Data were collected for a total of 9 eyes from 9 observers. The observers had an average (and SD) age of 27(6) years and their refractive errors ranged from $- 5.0$ D to $+ 0.5$ D, with a mean spherical refractive error of $- 1.44 (1.89)$ D. None of the observers had astigmatism greater than 1 D. Observers were free from ocular pathologies and accommodation anomalies. The study was approved by the University of Valencia Ethics Committee and informed consent was obtained from each observer. Experiments were performed in accordance with relevant guidelines and regulations and with the Declaration of Helsinki.

The stimulus moved sinusoidally starting at 2 D towards and away from the eye between 1 D and 3 D at temporal frequencies of 0.05 Hz, 0.1 Hz, 0.2 Hz or 0.4 Hz. The initial direction of the target movement was random. The duration of the trials was different for different temporal frequencies (25 s for 0.2 Hz and 0.4 Hz, 30 s for 0.1 Hz, and 40 s for 0.05 Hz). Lower frequency trials had longer duration as to contain at least two cycles of the sinusoidal changes in accommodative demand. For each observer, each experimental condition was repeated 6 times. Therefore, there was a total of 24 trials (6 repetitions at each of the 4 temporal frequencies) per observer. As part of the recruitment process, preliminary trials were run to ensure that observers could accommodate effectively to the monocular, monochromatic target without any optical manipulation, since about 15% to 35% of non-presbyopic adults cannot accommodate under these reduced cue conditions^3,18,19. These preliminary trials consisted of presentations of a stimulus moving sinusoidally at 0.2 Hz lasting for 25 s. For each observer, the preliminary experiment was repeated 6 times (as it was done with the experimental conditions outlined earlier). Data for these repeat trials were included here also for analysis. Accommodative response was calculated by finding the quadratic surface fit that minimizes the root mean square error of the wavefront, and it was obtained using the Zernike defocus coefficient^20,21.
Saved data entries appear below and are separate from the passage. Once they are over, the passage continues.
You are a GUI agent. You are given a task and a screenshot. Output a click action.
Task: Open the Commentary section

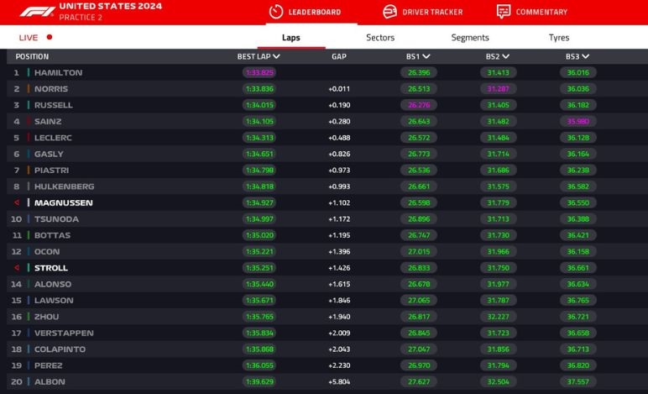(541, 12)
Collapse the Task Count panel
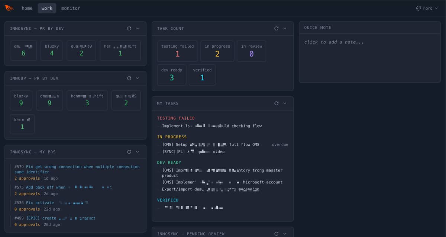The height and width of the screenshot is (237, 446). point(285,28)
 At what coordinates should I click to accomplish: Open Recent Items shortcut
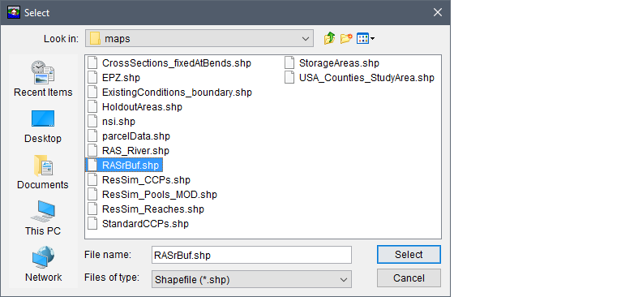[x=43, y=79]
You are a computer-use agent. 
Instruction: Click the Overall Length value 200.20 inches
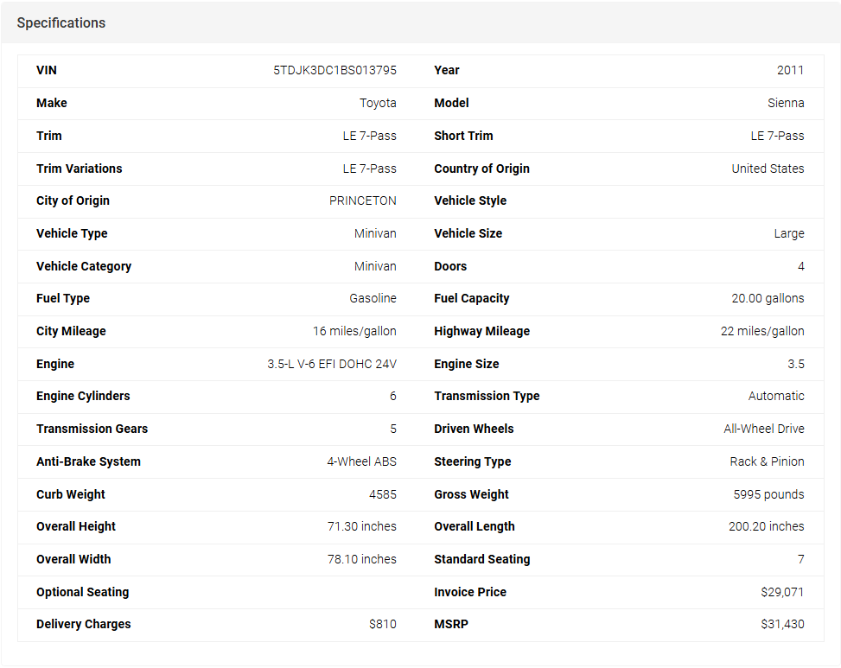766,527
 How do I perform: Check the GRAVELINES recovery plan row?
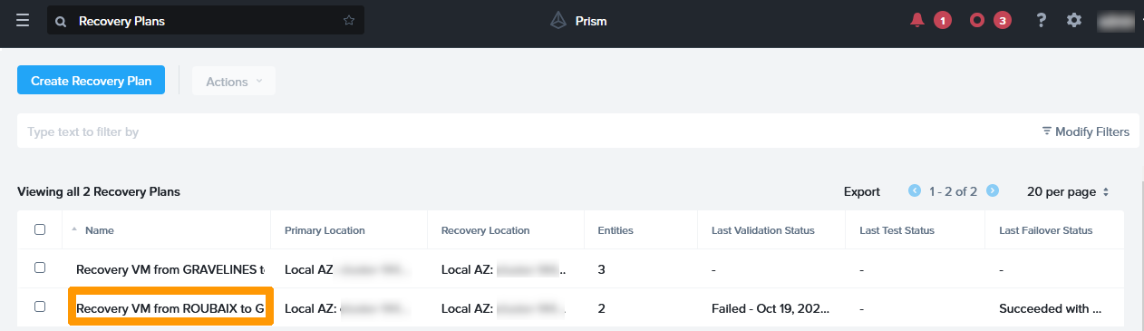tap(40, 268)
Systematic data analysis in Marín-Franch et al.¹⁴ consisted of fitting a sine wave to the accommodative response, r, to a moving stimulus over time t, with frequency f, amplitude a, and temporal phase p. Thus,

\begin{matrix} r = a sin 2 π f (t - p), \end{matrix}

where the frequency f was 0.05 Hz, 0.1 Hz, 0.2 Hz or 0.4 Hz. Amplitude a and phase p were estimated using ordinary least squares. Note that this calculation is equivalent to performing a Fourier transform and collecting amplitude and phase at the frequency of interest²². As we previously published, only three observers could follow the stimulus at 0.4 Hz (Figure 5 in Marin-Franch et al.¹⁴) and thus, data from this frequency was removed from the analysis. Therefore, data for 24 trials for each of the 9 observers were selected for analysis: 6 preliminary trials and 6 trials for the optical-blur condition with temporal frequencies 0.05 Hz, 0.1 Hz, 0.2 Hz.

Data analysis

Two analyses were carried out, one quantifying changes in amplitude and phase between trials and another quantifying changes in amplitude and phase over time within single trials. For the first analysis, between-trial data from the preliminary trials was used. Data from the optical-blur condition were not included because the experimental design makes it impossible to obtain reasonable estimates of the changes in amplitude and phase over trials. The reason is that, unlike the preliminary condition that had its 6 repetitions at the same temporal frequency done in succession, for the optical-blur condition trials with slow moving (0.05 Hz and 0.1 Hz) and fast moving (0.2 Hz and 0.4 Hz) stimuli were randomly intermixed among them and also with others from a different experimental condition. Furthermore, because of the large amount of trials, breaks during the experimental session were common, so that observers could rest and follow the stimulus better. For the second analysis, within-trial data from both the preliminary trials and the optical-blur conditions were used as the results are unaffected by trial order and breaks.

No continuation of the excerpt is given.